Below is a fully configured crawl path to fetch all Ethereum block logs
within a range of start=0
block and end=1
block (extractor.args
).
The output of the requests are stored in extractor.output.path
with the
pre-configured DATA_DIR
environment variable.
const path = [
{
name: "call-block-logs",
extractor: {
module: {
// NOTE: By convention, an extractior module must always implement an
// init and an update function.
init: (arg1, arg2, ...) => { /* ... */ },
update: (message) => { /* ... */ },
},
// NOTE: The arguments are passed into the module's init function
args: [0, 1],
output: {
// NOTE: An output path is defined to persist the extractor's
// requests.
path: resolve(env.DATA_DIR, "call-block-logs-extraction"),
},
},
"...": "..."
},
];
Upon completing extraction, a transformation is scheduled to filter events by
the EIP-20/EIP-721 transfer signature. A transformer’s module consists of a
single function onLine(line)
that is invoked for each line of the
transformer.input.path
. The input’s path is set to the data we have
extracted in the extraction phase prioly.
/*
* NOTE: After the extraction phase, we're filtering all events by topics.
* We're generating the transfer event's signature using the keccak256 hash
* function.
*
* keccak256("Transfer(address,address,uint256)") == "0xddf...";
*/
const topic0 =
"0xddf252ad1be2c89b69c2b068fc378daa952ba7f163c4a11628f55a4df523b3ef";
const path = [
{
name: "call-block-logs",
"...": "...",
transformer: {
module: {
// NOTE: onLine gets invoked for each line in `input.path`.

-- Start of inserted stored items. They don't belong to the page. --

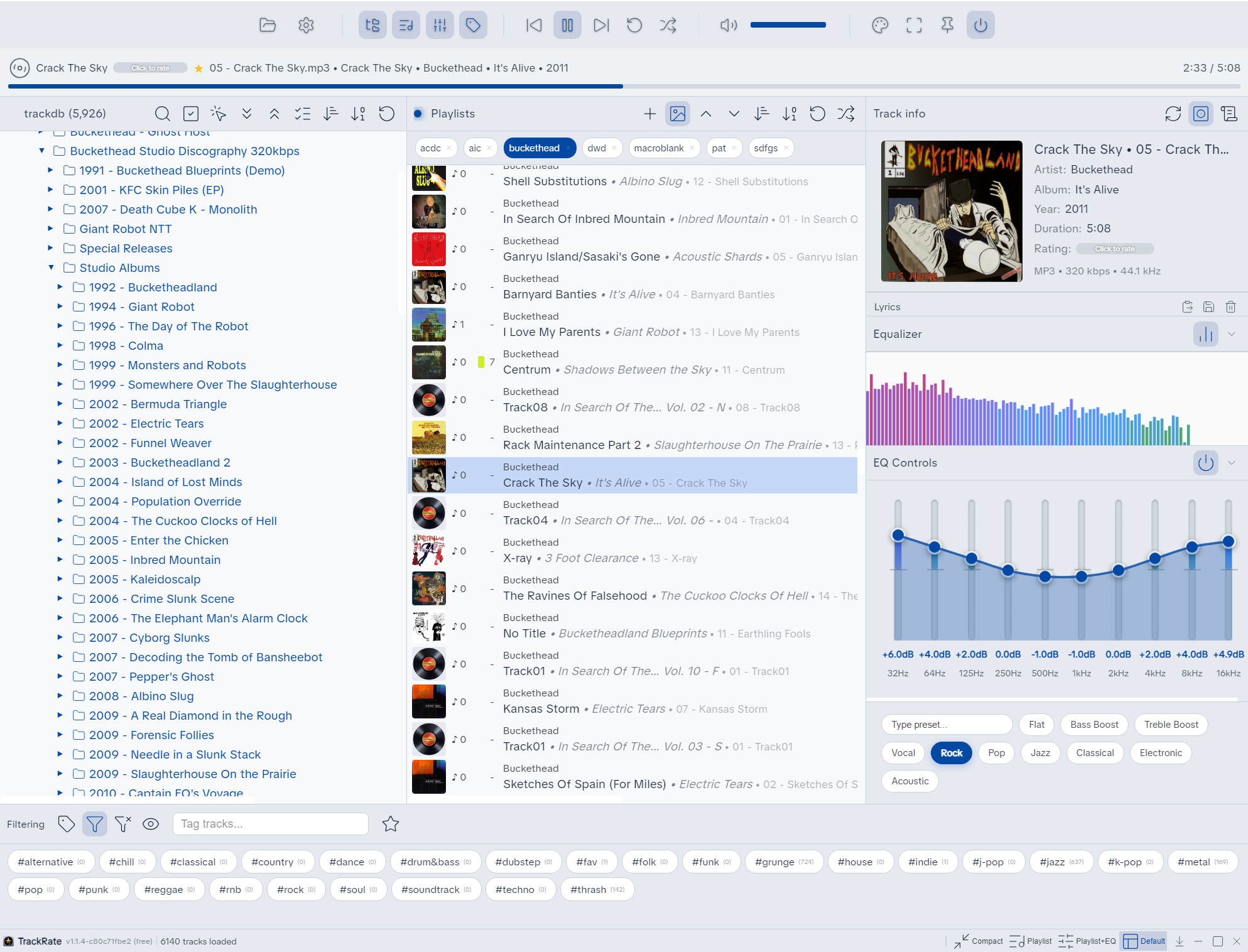Open the theme palette picker
This screenshot has width=1248, height=952.
pyautogui.click(x=881, y=25)
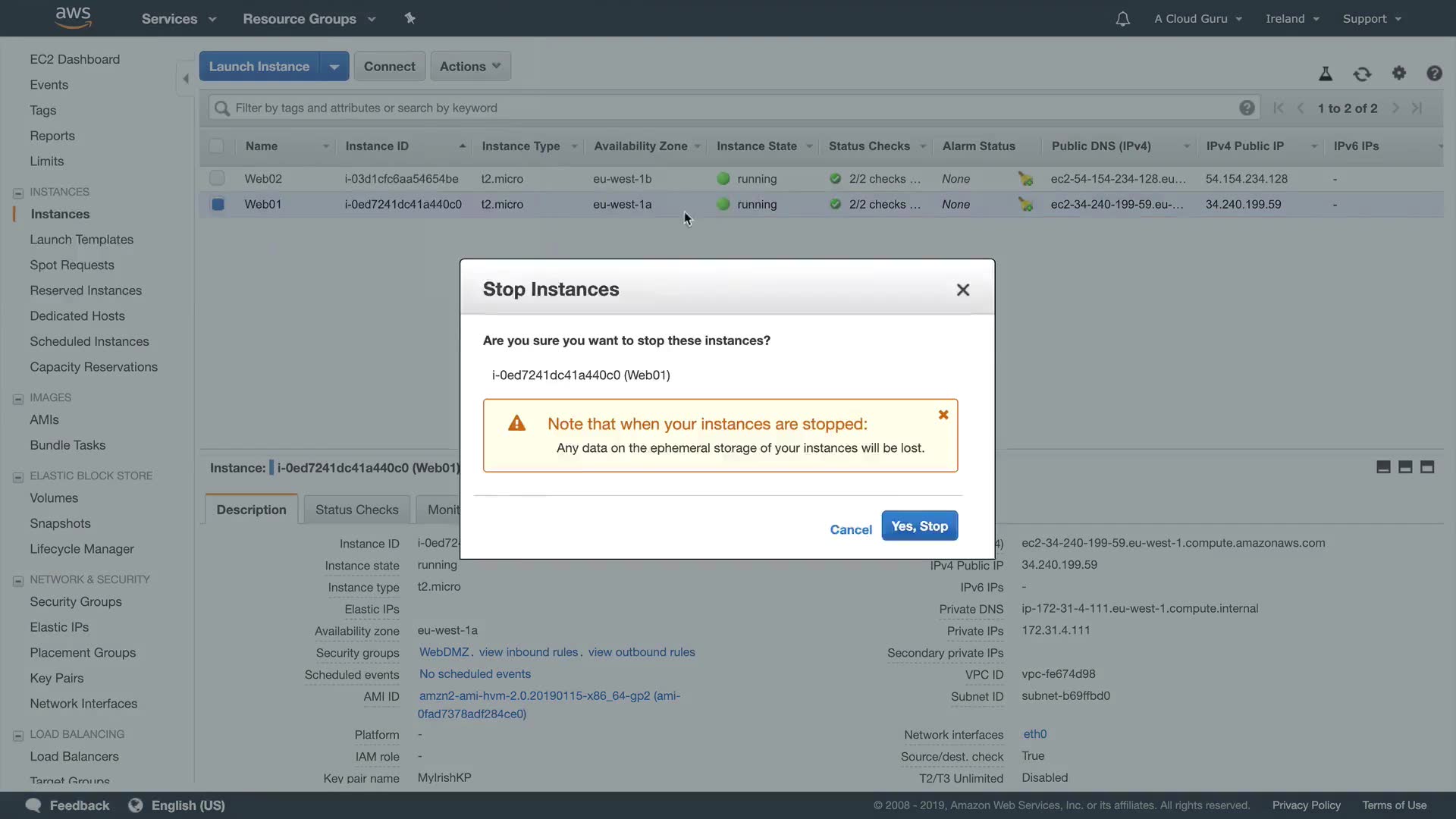Switch to the Status Checks tab
The height and width of the screenshot is (819, 1456).
356,510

onLine: line => { /* ... */ },
},
args: [topic0],
// NOTE: A transformer always requires an `input.path` and `output.path`
// property to be present.
input: {
path: resolve(env.DATA_DIR, "call-block-logs-extraction"),
},
output: {
path: resolve(env.DATA_DIR, "call-block-logs-transformation"),
},
},
"...": "...",
}
];
Upon completion of the transformation step, the loading phase is initiated. In
it the transformation’s output is loaded into LMDB. For that, a strategy must implement a
loader.module.direct
and loader.module.order
generator function.
These functions must allocate a key-value relationship between each of the data
points:
direct()
’s yieldedkey
must be globally unique (like a primary key).order()
’s yieldedkey
must be unique and totally, lexographically orderable.
const path = [
{
name: "call-block-logs",
loader: {
module: {
direct: function* (line) {
const log = JSON.parse(line);
// NOTE: To access a transaction directly by its identifier, in
// `direct` we select ``transactionHash`` as the key for the entire
// `log`.
yield {
key: log.transactionHash,
value: log
}
},
order: function* (line) {
const log = JSON.parse(line);
// NOTE: Since we want to get an ordered list of events, we
// construct a total order of transactions of their block number
// and their "height" within a block (`transactionIndex`).
// LMDB will then allow us to do a range call on these keys to
// instantly retrieve them orderly.
yield {
key: [log.blockNumber, log.transactionIndex],
value: log.transactionHash
}
},
},
input: {
path: resolve(env.DATA_DIR, "call-block-logs-transformer"),
},
output: {
path: resolve(env.DATA_DIR, "call-block-logs-loader"),
}
}
},
];
And that’s all! A full configuration of the Attestate crawler can be found on GitHub.